Bureau of Economic Geology, The University of Texas at Austin (www.beg.utexas.edu).
West Texas Geological Society Luncheon Meeting, March 8, 2005
Optimizing Permanent CO2 Sequestration in Brine-Bearing Aquifers: Example from the Frio Formation, Gulf of Mexico
Geologic sequestration of CO2 in brine-saturated formations has been proposed as a possible method to reduce emissions of this greenhouse gas to the atmosphere. To optimize this method the largest possible volume of CO2 should be sequestered over geologic time. Sequestration over geologic time can be thought of as permanent for the purposes of relieving climate-changing increases in atmospheric CO2 concentration. The least risky way to achieve permanent sequestration is to store the CO2 as a residual phase within a brine aquifer. This optimization goal can best be achieved by sequestering CO2 as a residual phase under the most advantageous geologic conditions. Geologic conditions that impact the volume of CO2 stored as a residual phase include petrophysics, burial effects, temperature and pressure gradients, and CO2 pressure-volume-temperature character. Analyzing and integrating all of these parameters result in an optimal CO2 sequestration depth for a given geologic subprovince.

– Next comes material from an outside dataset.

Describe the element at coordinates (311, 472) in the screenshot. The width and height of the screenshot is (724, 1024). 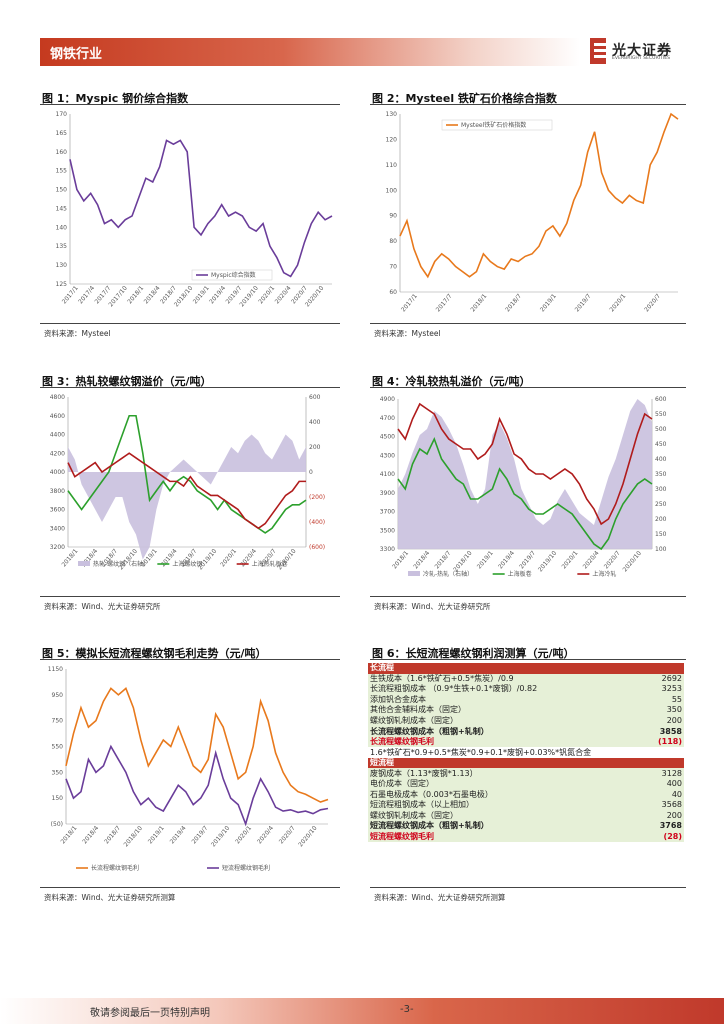
I see `y2-tick-label: 0` at that location.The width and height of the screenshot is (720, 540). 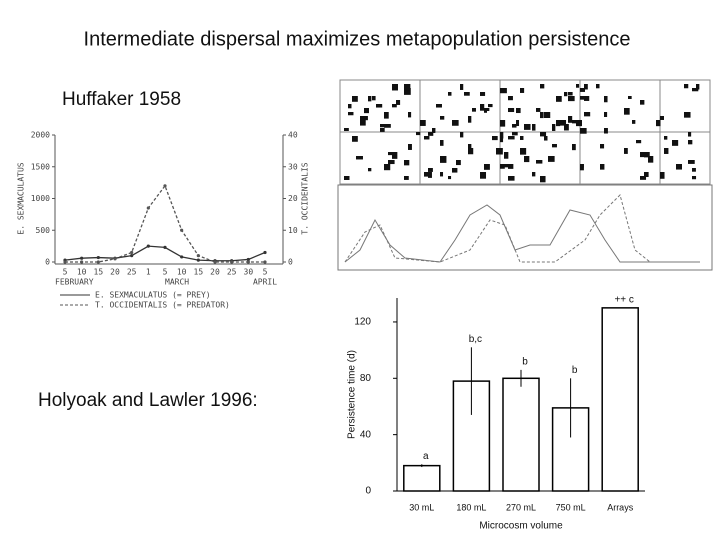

The integrated sequestration optimization model was constructed from petrophysical, geological, and CO2 characteristics. Sequestering CO2 as a residual nonwetting phase is the key to obtaining its residency in rock over geologic time. Thus residual saturation and porosity were pivotal modeling characteristics. Sediment burial depth affects porosity, temperature, and pressure; thus depth is a key input variable that integrates the other parameters. Finally, CO2 density as a function of temperature and pressure was accounted for, resulting in a model that combines all the salient properties that affect the amount of CO2 that can reside within buried rock.
A model for predicting residual nonwetting-phase saturation and a sequestration optimization curve (SOC) was developed. Results indicate that a sandstone porosity of 0.23 is optimal for CO2 sequestration. The SOC for the Frio Formation, Upper Texas Gulf Coast, indicates that the largest volume of CO2 could be trapped as a residual phase at about 10,000 to 11,000 ft. The SOC of depth versus CO2 residual phase bulk volume is a concave-down parabolic shape with a broad maximum indicating the optimal sequestration depth. Additionally, this depth decreases the risk of surface leakage and increases the pressure differential between hydrostatic and lithostatic, both characteristics having sequestration benefits.